Ebû Abdullah Goncâr

Ebû Abdullah Goncâr rahmetullahi aleyh, Buhârâ’da yetişen âlimlerdendir. 337 (m. 948) senesinde doğdu. 412 (m. 1021)’de vefât etti. Hadîs ve târih ilimlerinde mütehassıs idi. “Buhârâ Târihi” ismindeki kitabın sahibidir. Dört Halîfe’nin faziletlerini anlatan kıymetli bir eseri daha vardır. Bu eserinde şöyle anlatır:

Bir gün hazret-i Ebû Bekr ve hazret-i Alî “radıyallahü teâlâ anhümâ” mescidde oturuyorlardı. Bir kimse mescide girip, Server-i kâinât hazretleri ile, hazret-i Ebû Bekr’e selâm verdi. Sonra hazret-i Alî’yi görünce, gâyet mahzûn olup, yüzü sarardı. Hazret-i Ebû Bekr, o kimsenin bu hâline bakıp, taaccüb eyledi. Namâz kıldıktan sonra, hazret-i Alî’ye suâl eyledi ki: Yâ Alî, bu kimse mescide girip, seni görünce, gâyet elem çekip, mahzûn oldu. Benzi sarardı gitti, hikmeti nedir?.. Hazret-i Alî dedi ki: Bu kimse bana yirmibin dirhem borçludur. Onun için elem çekti… Hazret-i Ebû Bekr o kimseyi çağırıp, dedi ki: Hazret-i Alî’ye borcun olan yirmibin dirhemi niçin vermezsin? O da; Yâ Sıddîk! Allah hakkı için kudretim yoktur ki vereyim. Yoksa bir gün tehîr etmezdim, dedi.
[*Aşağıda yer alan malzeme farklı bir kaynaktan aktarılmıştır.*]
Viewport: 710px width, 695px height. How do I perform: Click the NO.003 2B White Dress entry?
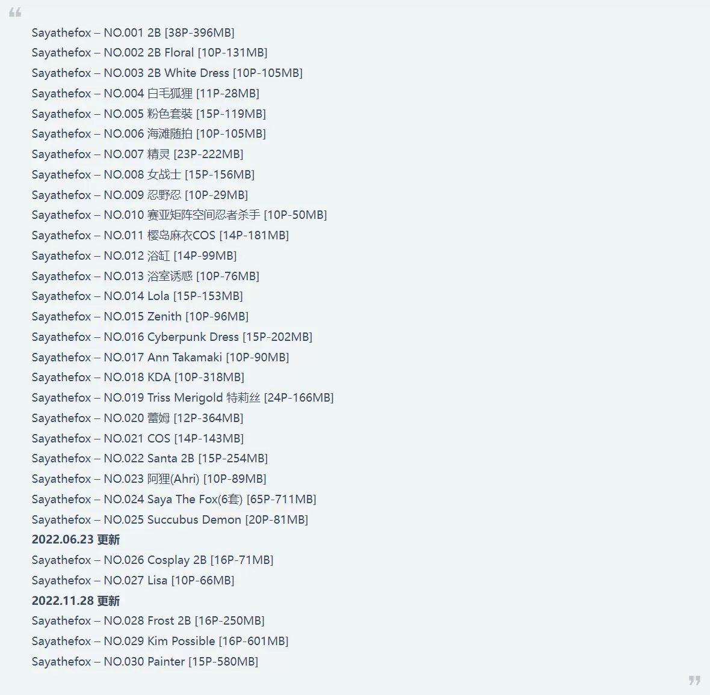coord(167,73)
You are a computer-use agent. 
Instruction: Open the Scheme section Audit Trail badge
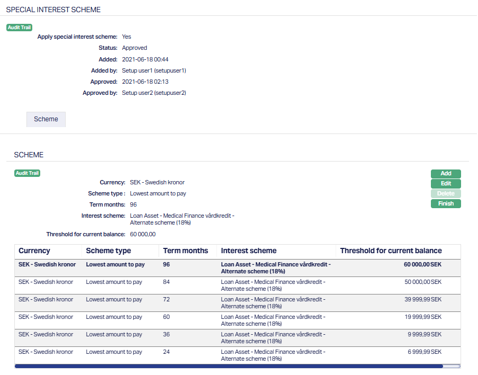coord(28,173)
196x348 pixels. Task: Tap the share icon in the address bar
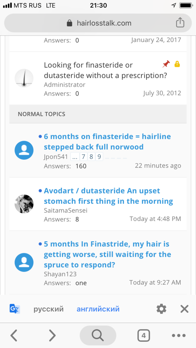(180, 23)
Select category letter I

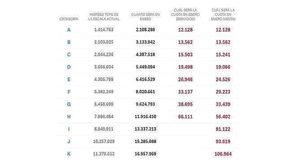69,129
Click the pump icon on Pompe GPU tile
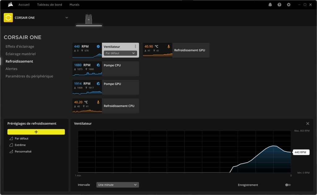Viewport: 317px width, 195px height. 98,83
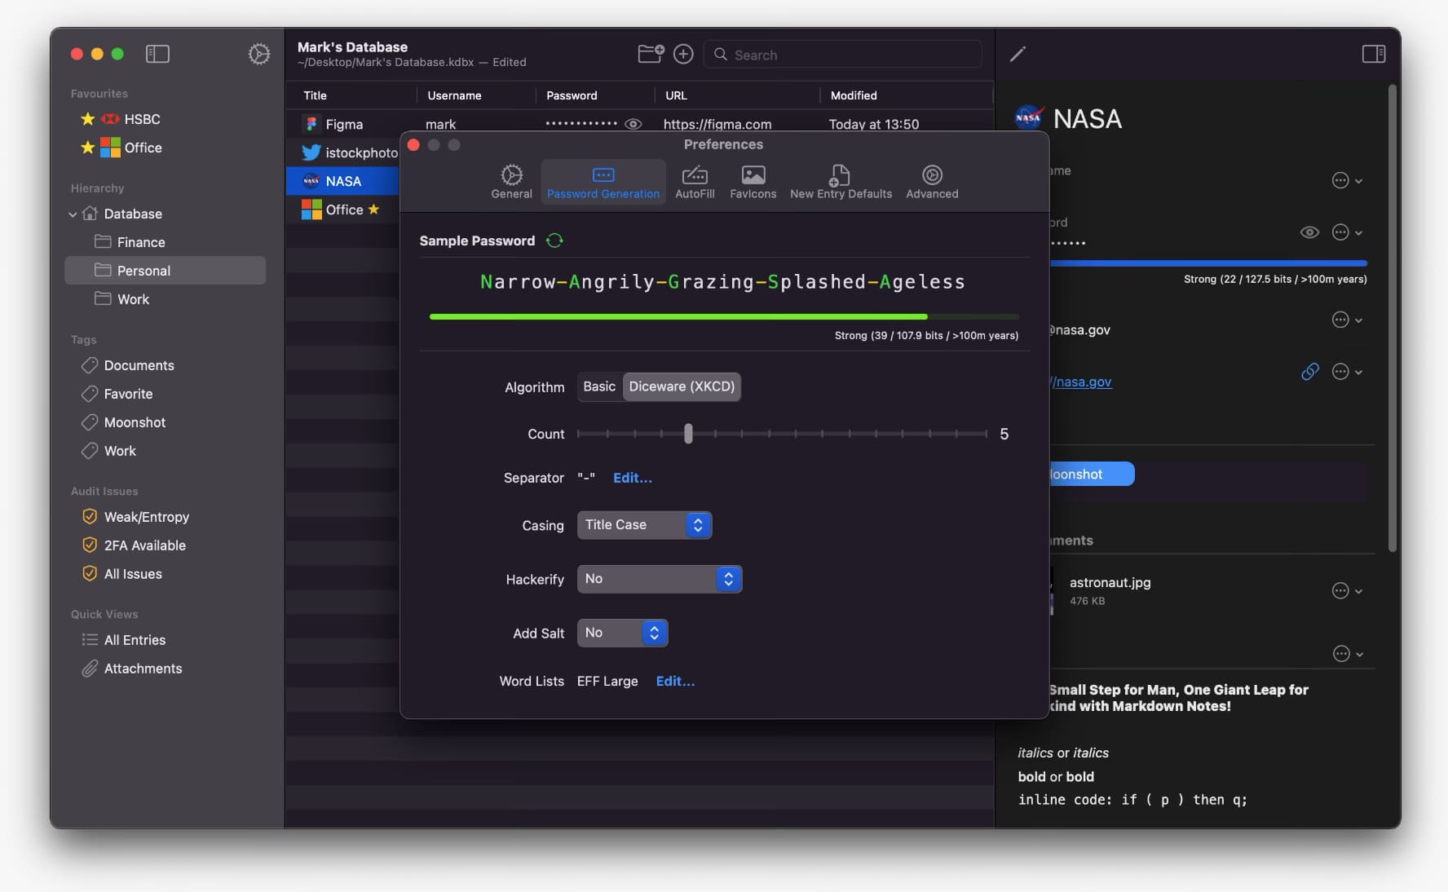Open the Casing dropdown set to Title Case
Viewport: 1448px width, 892px height.
coord(644,525)
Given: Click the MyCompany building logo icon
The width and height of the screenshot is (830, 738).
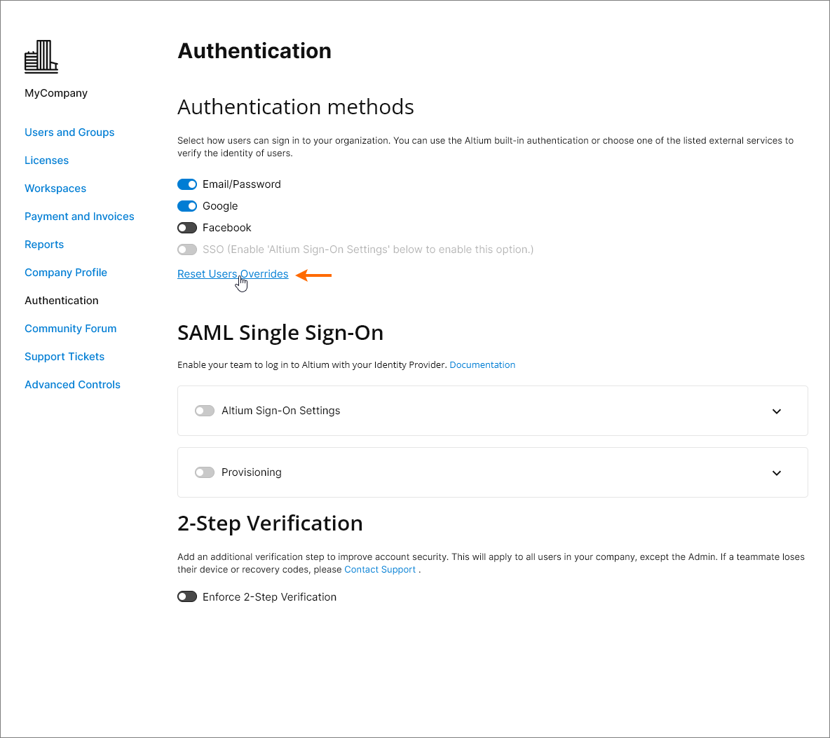Looking at the screenshot, I should tap(41, 57).
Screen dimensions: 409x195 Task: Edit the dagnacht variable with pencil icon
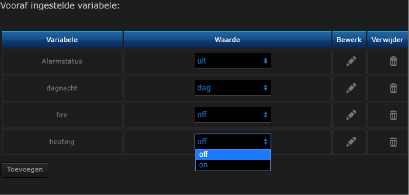tap(351, 88)
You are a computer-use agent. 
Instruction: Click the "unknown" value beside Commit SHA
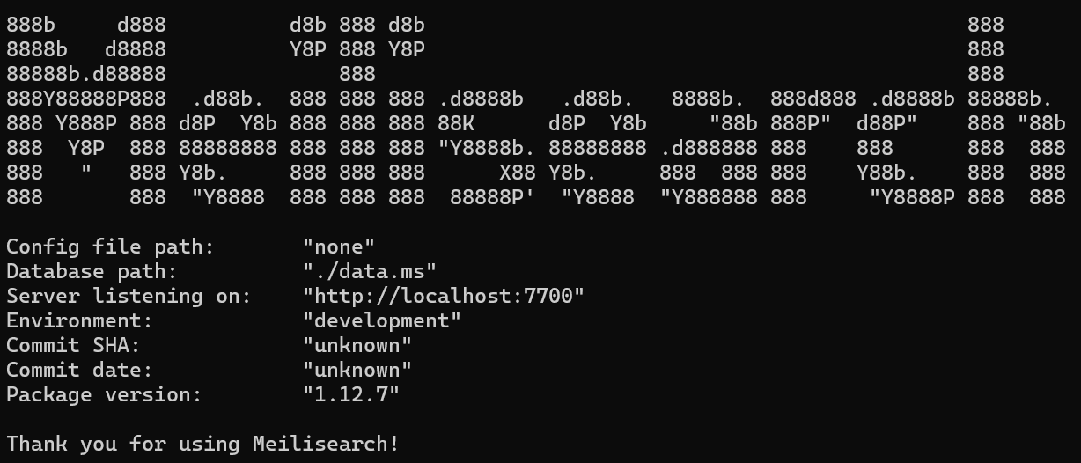357,345
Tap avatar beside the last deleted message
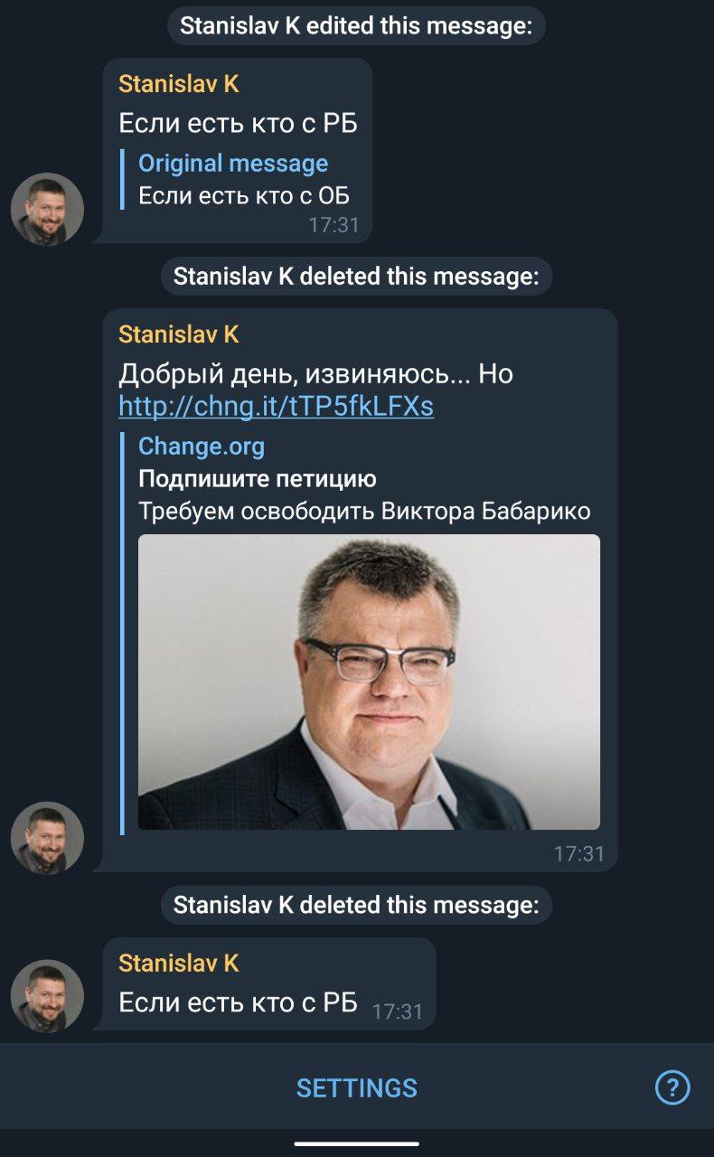 pyautogui.click(x=47, y=995)
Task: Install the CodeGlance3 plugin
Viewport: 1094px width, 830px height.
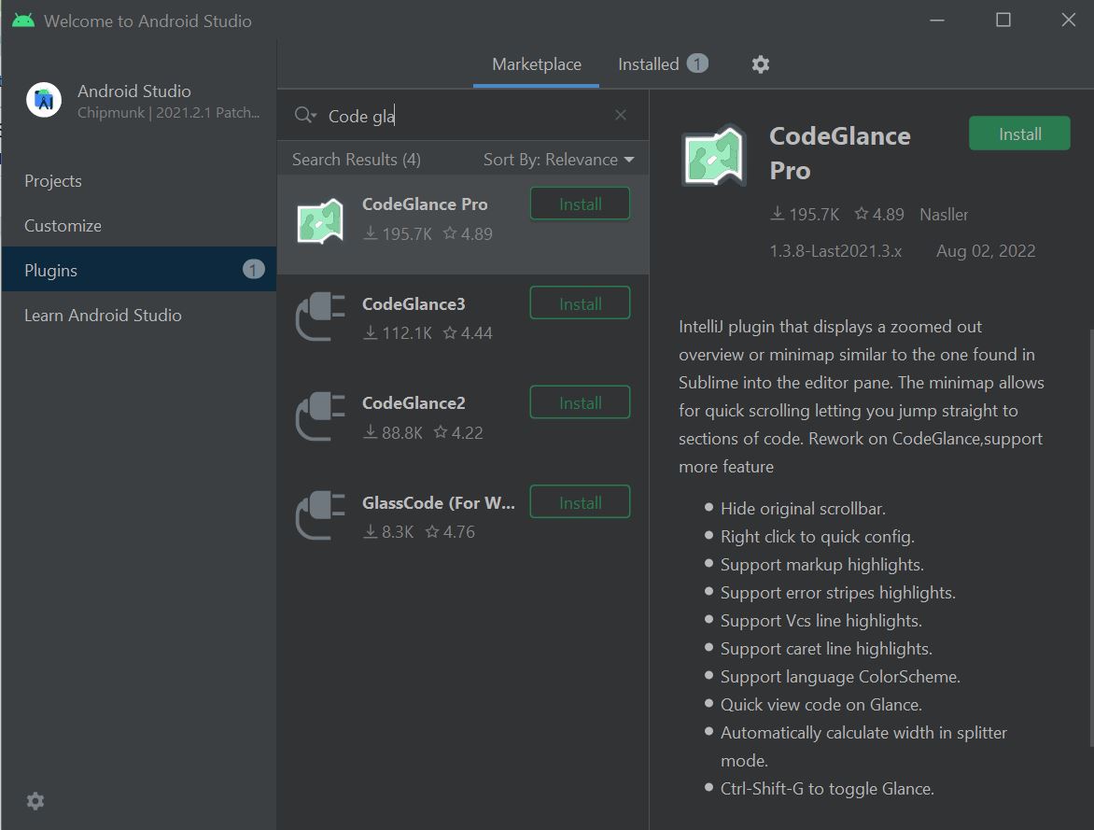Action: 580,302
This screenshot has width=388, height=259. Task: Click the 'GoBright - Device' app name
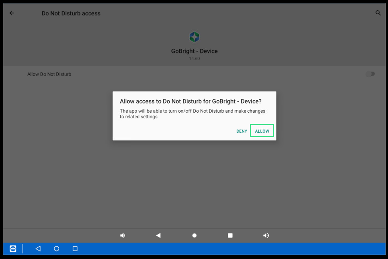tap(194, 51)

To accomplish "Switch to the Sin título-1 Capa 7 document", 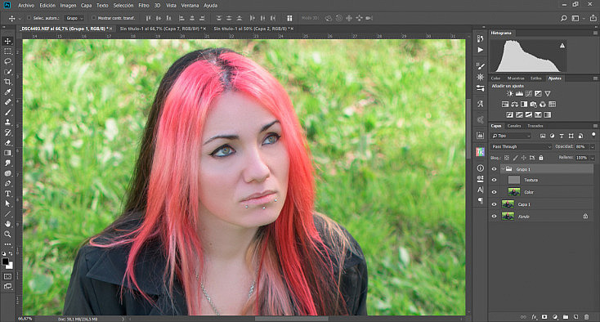I will click(161, 29).
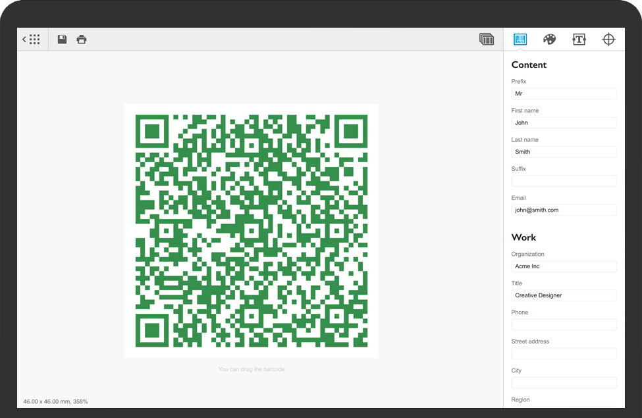Select the Organization field with Acme Inc
This screenshot has height=418, width=642.
point(564,266)
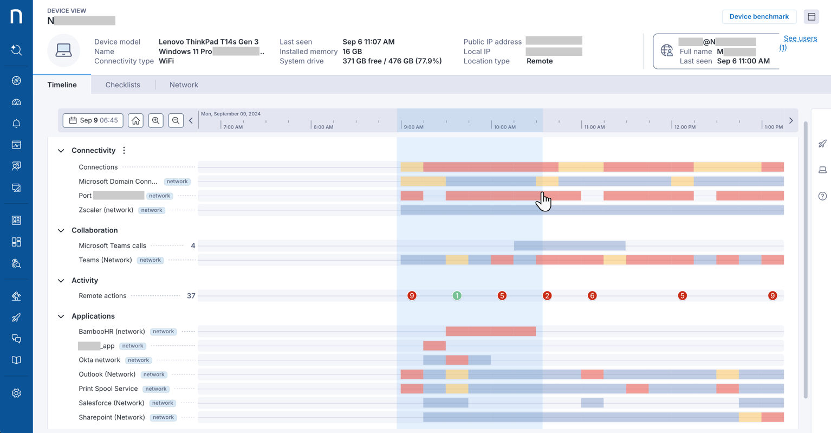Screen dimensions: 831x433
Task: Zoom in on the timeline
Action: coord(156,120)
Hazret-i Ebû Bekr, Kur’ân-ı azîme riâyetinden ve kemâl derecede cömertliğinden o kimseye dedi ki: Eğer sûre-i Fâtihayı yarısına kadar okuyup, sevâbını bana bağışlar isen, borcunu ben öderim. O kimse de kabûl edip, güzel ses ile Fâtihayı yarısına kadar okudu. Yine hazret-i Ebû Bekr buyurdu ki: Eğer tamâmını okursan, yirmibin dirhem dahâ vereyim. O kimse Fâtiha sûresinin tamâmını okuyup, hazret-i Ebû Bekr de kırkbin dirhemi verdi…
İşte Kur’ân-ı azîme ve Furkân-ı kerîme o server ve bütün Eshâb-ı kirâm “rıdvânullahi teâlâ aleyhim ecma’în” böyle tazîm ve tekrîm ederlerdi…
Ebû Hüreyre’den “radıyallahü teâlâ anh” naklolunmuştur. Peygamber efendimiz (sallallahü aleyhi ve sellem) buyurmuşlardır ki: “Bir kimse eşyâdan bir çift şeyi sadaka etse, fîsebîlillah Cennet kapılarından davet olunur. Cennet için kapılar vardır. Her kim ki namâz ehlindendir, namâz kapısından davet olunur. Her kim ki cihâd ehlindendir, cihâd kapısından davet olunur. Her kimse ki sadaka ehlindendir, sadaka kapısından davet olunur. Her kimse ki oruç ehlindendir, reyyân kapısından davet olunur.”
Hazret-i Ebû Bekr “radıyallahü teâlâ anh” buyurdular ki: Yâ Resûlallah! Bu kapıların her birinden çağrılanlara bir müşkilât yoktur. Lâkin, bu kapıların hepsinden çağrılan kimse var mıdır?” Resûl-i Ekrem efendimiz buyurdular ki: “Evet ümîd ederim ki, sen o kimselerden olursun.”

Comments are closed.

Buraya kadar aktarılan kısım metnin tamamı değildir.